5. Behaviour or category or product engagement.
Although you will get useful insights on which demographics are viewing or clicking on your emails to help make them more customer-centred, it’s arguably even more important to see which types of propositions or offers that your audience are most interested in. Which product categories or individual products are they most interested in? This may give opportunities to improving merchandising and follow-up. A simple example is, if one-specific content or offer is getting the most clicks, then you can make that offer more prominent in future emails or even create a specific email targeting interest in that offer.
6. Technology or platform engagement.
Finally and in my view, least important, remember that you can also segment by different platforms to see which your emails are most effective experiences on in a similar way in which to which we use web analytics. With mobile devices increasing in importance for reading emails you may want to check that your messages are sufficiently engaging when read on tablet or especially smartphone devices with lower resolutions than desktop.Also, check engagement on different webmail platforms such as Gmail, Yahoo! Mail or Outlook. Check that you don’t have a lower level of engagement on some devices which will need fixing.

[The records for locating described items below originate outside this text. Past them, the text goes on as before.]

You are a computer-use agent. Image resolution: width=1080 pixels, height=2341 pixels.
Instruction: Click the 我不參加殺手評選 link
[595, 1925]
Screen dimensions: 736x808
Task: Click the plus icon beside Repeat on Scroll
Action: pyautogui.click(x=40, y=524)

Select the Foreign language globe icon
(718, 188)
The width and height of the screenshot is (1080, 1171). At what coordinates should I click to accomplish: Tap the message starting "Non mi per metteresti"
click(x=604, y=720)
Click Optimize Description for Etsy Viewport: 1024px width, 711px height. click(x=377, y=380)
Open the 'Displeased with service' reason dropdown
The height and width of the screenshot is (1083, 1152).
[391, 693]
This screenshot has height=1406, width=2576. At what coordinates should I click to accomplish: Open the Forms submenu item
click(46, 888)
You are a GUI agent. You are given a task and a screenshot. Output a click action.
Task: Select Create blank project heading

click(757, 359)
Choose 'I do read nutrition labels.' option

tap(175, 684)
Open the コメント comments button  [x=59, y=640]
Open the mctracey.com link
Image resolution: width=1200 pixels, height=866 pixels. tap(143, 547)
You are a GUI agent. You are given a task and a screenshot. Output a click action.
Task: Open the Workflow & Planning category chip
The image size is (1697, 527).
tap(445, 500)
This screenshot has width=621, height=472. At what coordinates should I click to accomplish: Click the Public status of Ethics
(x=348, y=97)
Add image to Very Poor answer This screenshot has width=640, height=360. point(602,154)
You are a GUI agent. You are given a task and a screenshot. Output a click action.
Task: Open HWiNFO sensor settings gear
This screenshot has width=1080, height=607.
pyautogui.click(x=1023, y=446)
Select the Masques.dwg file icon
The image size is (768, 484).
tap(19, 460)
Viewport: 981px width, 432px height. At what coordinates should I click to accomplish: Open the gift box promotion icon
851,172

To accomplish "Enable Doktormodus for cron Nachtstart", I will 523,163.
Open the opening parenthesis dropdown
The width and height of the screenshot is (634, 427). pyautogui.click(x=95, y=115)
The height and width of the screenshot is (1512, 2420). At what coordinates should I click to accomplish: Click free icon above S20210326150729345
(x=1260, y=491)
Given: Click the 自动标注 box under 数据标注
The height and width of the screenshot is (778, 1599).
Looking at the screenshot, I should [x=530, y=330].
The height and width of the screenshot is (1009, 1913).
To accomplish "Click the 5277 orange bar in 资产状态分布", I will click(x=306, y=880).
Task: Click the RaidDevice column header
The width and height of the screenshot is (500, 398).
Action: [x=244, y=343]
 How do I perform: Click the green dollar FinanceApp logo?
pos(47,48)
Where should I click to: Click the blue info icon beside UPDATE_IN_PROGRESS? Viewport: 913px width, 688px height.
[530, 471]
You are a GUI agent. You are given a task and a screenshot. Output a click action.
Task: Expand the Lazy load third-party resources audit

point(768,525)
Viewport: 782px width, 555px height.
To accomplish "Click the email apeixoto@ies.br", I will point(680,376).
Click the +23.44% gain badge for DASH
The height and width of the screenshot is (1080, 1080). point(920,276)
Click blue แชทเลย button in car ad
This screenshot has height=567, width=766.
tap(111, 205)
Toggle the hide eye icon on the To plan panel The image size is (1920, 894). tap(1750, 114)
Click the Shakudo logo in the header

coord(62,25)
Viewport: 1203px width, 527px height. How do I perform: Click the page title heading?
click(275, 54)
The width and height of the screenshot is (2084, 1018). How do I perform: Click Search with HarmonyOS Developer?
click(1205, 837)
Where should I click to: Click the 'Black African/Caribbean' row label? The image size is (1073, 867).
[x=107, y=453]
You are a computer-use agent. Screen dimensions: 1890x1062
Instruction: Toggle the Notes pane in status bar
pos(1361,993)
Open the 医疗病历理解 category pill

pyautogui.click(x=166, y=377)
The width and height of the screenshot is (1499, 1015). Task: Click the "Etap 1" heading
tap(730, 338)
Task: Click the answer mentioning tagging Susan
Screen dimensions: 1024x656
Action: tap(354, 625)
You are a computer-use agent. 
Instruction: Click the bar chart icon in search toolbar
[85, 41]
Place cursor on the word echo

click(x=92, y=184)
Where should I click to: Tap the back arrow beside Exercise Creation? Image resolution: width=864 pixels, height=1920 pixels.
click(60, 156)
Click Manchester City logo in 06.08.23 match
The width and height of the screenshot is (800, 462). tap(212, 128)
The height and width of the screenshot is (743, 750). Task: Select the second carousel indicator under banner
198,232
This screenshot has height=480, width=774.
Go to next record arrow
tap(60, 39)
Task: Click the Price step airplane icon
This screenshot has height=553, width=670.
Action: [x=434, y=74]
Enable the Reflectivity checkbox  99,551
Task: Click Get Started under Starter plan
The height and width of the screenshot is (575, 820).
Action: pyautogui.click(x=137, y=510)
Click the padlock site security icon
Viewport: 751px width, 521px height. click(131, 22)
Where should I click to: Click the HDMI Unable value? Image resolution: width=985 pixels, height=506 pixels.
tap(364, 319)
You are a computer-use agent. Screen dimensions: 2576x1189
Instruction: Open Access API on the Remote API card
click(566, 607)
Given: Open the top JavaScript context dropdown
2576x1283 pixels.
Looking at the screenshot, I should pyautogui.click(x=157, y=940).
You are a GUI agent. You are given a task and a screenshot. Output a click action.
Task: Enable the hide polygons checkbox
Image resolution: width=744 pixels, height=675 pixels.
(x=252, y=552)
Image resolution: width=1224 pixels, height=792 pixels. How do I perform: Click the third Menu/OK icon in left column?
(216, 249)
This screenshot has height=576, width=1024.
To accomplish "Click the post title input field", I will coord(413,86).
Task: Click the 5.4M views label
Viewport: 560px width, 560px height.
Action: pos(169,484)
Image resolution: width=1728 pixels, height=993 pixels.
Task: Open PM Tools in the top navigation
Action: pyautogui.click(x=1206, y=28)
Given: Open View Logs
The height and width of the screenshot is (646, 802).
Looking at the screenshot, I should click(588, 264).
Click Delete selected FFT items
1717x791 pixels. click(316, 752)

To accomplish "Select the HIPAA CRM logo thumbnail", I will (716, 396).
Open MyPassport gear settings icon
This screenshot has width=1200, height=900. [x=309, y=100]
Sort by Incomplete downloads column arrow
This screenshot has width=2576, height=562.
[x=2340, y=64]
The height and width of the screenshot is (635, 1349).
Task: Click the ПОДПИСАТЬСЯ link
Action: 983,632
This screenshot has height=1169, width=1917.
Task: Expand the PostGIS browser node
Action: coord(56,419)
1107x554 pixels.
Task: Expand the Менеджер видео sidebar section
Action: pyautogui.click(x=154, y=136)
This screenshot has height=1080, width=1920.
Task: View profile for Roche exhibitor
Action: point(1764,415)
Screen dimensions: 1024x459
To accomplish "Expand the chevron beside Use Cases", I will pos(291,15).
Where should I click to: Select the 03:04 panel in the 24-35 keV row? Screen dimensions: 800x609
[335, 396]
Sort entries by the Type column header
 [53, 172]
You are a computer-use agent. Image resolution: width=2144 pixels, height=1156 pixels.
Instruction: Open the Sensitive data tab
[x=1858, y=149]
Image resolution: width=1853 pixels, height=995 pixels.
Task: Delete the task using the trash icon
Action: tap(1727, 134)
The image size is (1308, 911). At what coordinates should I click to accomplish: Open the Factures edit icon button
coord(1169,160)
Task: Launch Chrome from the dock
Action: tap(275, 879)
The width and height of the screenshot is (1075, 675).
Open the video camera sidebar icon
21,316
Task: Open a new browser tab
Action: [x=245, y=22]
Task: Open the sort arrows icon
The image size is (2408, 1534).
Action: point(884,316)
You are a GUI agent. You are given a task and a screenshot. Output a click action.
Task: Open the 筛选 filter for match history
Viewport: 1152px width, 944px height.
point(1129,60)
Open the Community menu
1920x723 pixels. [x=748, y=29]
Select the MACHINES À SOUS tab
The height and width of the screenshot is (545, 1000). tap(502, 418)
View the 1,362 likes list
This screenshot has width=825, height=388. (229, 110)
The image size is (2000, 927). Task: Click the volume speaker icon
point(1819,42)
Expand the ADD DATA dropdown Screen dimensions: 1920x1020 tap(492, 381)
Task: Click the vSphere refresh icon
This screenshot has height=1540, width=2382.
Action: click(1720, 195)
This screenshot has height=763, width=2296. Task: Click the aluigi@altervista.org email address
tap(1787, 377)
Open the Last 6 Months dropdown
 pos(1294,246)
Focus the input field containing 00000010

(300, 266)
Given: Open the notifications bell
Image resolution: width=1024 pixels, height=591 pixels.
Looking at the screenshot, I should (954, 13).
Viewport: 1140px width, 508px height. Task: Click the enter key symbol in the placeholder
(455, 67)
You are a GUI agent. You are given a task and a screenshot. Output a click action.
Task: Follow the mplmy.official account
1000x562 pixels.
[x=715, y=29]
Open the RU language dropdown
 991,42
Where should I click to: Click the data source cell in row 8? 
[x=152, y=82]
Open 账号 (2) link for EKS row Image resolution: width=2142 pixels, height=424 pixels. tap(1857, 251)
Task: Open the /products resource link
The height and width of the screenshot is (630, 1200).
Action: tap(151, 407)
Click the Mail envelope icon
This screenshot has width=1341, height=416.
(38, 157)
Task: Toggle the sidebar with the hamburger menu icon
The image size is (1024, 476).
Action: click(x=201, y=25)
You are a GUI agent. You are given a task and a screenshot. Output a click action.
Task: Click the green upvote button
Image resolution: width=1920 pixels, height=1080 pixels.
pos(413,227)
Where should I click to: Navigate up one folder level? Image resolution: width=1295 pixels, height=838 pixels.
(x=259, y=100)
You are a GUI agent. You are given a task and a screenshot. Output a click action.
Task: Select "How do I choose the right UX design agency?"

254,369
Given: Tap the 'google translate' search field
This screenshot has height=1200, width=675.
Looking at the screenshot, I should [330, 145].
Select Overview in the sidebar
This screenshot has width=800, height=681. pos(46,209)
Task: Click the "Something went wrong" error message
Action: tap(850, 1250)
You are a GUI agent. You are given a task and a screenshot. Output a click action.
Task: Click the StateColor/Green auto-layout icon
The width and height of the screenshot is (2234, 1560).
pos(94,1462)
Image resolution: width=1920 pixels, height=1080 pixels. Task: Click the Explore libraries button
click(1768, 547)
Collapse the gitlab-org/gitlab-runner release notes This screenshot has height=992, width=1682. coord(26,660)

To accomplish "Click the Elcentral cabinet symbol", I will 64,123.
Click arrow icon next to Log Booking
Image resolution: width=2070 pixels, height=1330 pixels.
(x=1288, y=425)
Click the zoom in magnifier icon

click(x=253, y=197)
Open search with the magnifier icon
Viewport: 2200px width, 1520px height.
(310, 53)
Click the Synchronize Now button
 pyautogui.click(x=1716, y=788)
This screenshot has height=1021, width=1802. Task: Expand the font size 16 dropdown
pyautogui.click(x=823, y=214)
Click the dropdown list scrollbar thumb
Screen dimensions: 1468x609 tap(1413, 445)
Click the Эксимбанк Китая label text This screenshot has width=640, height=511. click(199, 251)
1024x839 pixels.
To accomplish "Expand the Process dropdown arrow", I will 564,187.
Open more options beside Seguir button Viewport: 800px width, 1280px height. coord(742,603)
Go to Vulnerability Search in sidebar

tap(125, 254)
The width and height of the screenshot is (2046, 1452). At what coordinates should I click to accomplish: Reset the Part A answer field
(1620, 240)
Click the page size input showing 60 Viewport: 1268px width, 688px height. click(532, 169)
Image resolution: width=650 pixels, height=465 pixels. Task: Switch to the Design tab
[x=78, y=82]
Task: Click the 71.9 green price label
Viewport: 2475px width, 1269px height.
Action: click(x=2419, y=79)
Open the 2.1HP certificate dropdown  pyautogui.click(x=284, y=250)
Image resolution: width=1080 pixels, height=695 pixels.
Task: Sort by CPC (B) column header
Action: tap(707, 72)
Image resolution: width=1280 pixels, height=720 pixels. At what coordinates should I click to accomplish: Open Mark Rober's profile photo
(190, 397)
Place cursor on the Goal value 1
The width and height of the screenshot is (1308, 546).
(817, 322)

So, you can see that there are a lot of different methods to review email engagement which should hopefully give you more insight to create more relevant emails which translate into better results. This is what really counts!
To check whether more engaging emails are translating into better commercial returns, the final tip I will give is to review revenue per email across all the different types of emails and segments we have covered. If you don’t sell direct online, so can’t evaluate using revenue, devise a measure which is a proxy for value showing progression in purchase intent such as number of downloads or views of products or where to buy pages.